ページ抜粋 |
※ ※ ※

また、日本の女性管理職比率がなかなか上がらない理由については、本人が管理職になりたがらないからという意見もある。だが、白河さんは「なぜそうなのか、その原因を考えるべき。女性の意欲を上げたいなら、制度をつくるだけ、励ますだけではだめです。女性活躍は、女性が仕事と家庭を無理なく両立するための働き方改革や、古い男性OSをアンインストールするための風土改革とセットで進める必要があるのです」という。
男性中心企業では、女性向け商品の開発であっても、女性のリアルな声よりも、男性が抱く理想の女性像を取り入れてつくられるモノが多くなる。「女性用はピンク」「女性はスカート」など、「女性はこうだ」というバイアスでつくられてしまうからだ。
働く女性たちが本当に欲しいモノは市場になかった
意外に知られていないが、女性はキャリアを重ねるほど、ビジネスで持ち歩く荷物が多くなる。バッグにデザイン性を求めると小さくなり、高級感を求めれば重くなる。さらには、機能性を求めるとなると男性向けのビジネスバッグしかないというジレンマに陥る。もちろん、価格によっては管理職が持つべきものにはほど遠くなり……。事実、キャリア女性たちの多くは「小さなバッグに憧れる。でも、仕事をしている以上、小さいバッグを選択すれば、必然的にバッグの複数持ちにならざるをえない」(金融)と語る。編集部が、こうした働く女性たちのリアルな声をカタチにして製作した「本革なのに軽くて大容量」のトートバッグは、ファーストロットが20時間で完売するほどたくさんの働く女性たちから支持された。
また、その後のコロナ禍で出退社時にPCを持ち歩く人が格段に増加。女性たちは重い荷物をより快適に持ち運べる“リュックサック(以下リュックという)”を探していることがわかった。
“リュック”は、これまでビジネスマナーの観点から、仕事で持つのはNGという暗黙のルールがあった。ここ10年ほどで男性ビジネスパーソンには浸透したものの、まだまだ男性向けの領域だった。そんな中、編集部は女性向け“ビジネスリュック”の開発に踏み切ったのだが、マナーをはじめ「働く女性はこうあるべきだ」という画一的な視点から反対する声も多くあったのは事実。実際、発売してみると「こんなリュックを待っていた」(メーカー)、「どこにもないので男性用で代用していた」(製薬)という反響の声が寄せられたほどだ。
今後熱いのは可処分所得の多い「キャリア女性」マーケット
現在、女性を対象としたマーケット、市場の拡大に伴い、さまざまな属性に合わせた商品が開発・販売されている。

※ ※ ※

提示資料 |
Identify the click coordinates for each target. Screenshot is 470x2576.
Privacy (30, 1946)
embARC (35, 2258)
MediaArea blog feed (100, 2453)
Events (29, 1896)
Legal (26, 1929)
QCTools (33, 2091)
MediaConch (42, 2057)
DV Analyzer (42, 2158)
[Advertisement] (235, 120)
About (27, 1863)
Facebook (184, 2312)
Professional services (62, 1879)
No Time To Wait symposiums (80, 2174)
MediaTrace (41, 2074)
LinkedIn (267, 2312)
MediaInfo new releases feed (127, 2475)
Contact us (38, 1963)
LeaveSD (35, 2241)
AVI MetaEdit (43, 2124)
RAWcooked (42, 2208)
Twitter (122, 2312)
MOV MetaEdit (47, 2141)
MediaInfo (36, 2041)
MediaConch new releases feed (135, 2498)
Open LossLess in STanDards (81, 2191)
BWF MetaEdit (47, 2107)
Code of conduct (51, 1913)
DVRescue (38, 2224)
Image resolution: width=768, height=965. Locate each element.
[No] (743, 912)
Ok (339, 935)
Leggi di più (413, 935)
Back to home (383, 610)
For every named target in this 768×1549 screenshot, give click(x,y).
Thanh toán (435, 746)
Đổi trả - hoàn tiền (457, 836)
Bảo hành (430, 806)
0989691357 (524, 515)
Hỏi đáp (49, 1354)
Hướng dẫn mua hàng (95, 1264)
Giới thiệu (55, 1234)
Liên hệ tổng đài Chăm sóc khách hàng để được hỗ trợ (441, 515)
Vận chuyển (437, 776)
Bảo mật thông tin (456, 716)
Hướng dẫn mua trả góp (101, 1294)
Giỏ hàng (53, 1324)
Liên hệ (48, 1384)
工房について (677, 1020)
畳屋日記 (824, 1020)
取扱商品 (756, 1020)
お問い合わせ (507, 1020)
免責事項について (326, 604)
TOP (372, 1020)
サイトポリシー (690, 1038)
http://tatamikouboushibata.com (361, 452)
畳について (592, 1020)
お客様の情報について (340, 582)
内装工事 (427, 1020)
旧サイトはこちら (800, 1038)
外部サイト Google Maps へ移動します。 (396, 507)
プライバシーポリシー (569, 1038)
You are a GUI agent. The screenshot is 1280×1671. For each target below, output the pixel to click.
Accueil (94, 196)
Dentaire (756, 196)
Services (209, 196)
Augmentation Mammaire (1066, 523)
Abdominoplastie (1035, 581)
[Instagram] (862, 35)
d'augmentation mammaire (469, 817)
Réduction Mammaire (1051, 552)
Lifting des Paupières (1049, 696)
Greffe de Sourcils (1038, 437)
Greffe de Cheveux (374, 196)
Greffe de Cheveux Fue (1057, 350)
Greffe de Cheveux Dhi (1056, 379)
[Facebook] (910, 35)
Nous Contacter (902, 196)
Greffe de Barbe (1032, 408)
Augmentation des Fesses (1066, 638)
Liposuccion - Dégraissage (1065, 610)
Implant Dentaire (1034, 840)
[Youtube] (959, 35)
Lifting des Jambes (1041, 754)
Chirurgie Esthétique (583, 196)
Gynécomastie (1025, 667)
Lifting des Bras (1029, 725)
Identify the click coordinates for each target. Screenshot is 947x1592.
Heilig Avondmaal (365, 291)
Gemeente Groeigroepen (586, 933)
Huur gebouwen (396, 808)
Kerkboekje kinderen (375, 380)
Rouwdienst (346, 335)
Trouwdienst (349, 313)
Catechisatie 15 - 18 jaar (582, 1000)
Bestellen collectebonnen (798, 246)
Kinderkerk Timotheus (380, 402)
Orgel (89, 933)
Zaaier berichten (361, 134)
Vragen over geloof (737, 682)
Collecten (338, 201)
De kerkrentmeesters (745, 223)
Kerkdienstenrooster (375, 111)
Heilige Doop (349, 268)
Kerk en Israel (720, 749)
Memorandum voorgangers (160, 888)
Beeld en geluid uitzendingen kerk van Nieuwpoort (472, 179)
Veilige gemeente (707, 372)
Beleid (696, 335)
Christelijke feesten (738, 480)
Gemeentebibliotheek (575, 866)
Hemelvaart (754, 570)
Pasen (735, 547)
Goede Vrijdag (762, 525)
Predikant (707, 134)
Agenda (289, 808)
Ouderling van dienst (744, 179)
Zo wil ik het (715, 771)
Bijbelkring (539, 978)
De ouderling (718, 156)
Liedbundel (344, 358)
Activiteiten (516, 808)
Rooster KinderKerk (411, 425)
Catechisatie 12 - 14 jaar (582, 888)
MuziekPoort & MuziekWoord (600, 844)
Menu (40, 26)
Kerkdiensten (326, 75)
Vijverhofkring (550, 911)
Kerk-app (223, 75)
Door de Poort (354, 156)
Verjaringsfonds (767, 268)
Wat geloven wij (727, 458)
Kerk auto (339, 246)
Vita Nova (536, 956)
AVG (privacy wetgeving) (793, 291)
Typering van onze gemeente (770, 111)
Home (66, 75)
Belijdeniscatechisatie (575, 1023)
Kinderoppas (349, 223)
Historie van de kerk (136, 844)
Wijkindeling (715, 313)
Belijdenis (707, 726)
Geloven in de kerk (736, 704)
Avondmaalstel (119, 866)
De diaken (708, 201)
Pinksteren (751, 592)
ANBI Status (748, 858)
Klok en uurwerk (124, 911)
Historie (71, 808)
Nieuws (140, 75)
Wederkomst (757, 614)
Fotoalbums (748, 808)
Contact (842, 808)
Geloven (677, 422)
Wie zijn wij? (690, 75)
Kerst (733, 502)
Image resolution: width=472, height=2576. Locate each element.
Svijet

※ ※ ※

記述問題 |
1. ページ抜粋で、働く女性の声の直後に括弧書きで添えられている業種をすべて挙げなさい。
2. ページ抜粋の「また、日本の女性管理職比率が」から「を探していることがわかった。」までを含む部分を、「トートバッグ」を「ショルダーバッグ」に置き換えて書き直しなさい。

解答一覧 |
1. 金融、メーカー、製薬

2.
また、日本の女性管理職比率がなかなか上がらない理由については、本人が管理職になりたがらないからという意見もある。だが、白河さんは「なぜそうなのか、その原因を考えるべき。女性の意欲を上げたいなら、制度をつくるだけ、励ますだけではだめです。女性活躍は、女性が仕事と家庭を無理なく両立するための働き方改革や、古い男性OSをアンインストールするための風土改革とセットで進める必要があるのです」という。
男性中心企業では、女性向け商品の開発であっても、女性のリアルな声よりも、男性が抱く理想の女性像を取り入れてつくられるモノが多くなる。「女性用はピンク」「女性はスカート」など、「女性はこうだ」というバイアスでつくられてしまうからだ。
働く女性たちが本当に欲しいモノは市場になかった
意外に知られていないが、女性はキャリアを重ねるほど、ビジネスで持ち歩く荷物が多くなる。バッグにデザイン性を求めると小さくなり、高級感を求めれば重くなる。さらには、機能性を求めるとなると男性向けのビジネスバッグしかないというジレンマに陥る。もちろん、価格によっては管理職が持つべきものにはほど遠くなり……。事実、キャリア女性たちの多くは「小さなバッグに憧れる。でも、仕事をしている以上、小さいバッグを選択すれば、必然的にバッグの複数持ちにならざるをえない」(金融)と語る。編集部が、こうした働く女性たちのリアルな声をカタチにして製作した「本革なのに軽くて大容量」のショルダーバッグは、ファーストロットが20時間で完売するほどたくさんの働く女性たちから支持された。
また、その後のコロナ禍で出退社時にPCを持ち歩く人が格段に増加。女性たちは重い荷物をより快適に持ち運べる“リュックサック(以下リュックという)”を探していることがわかった。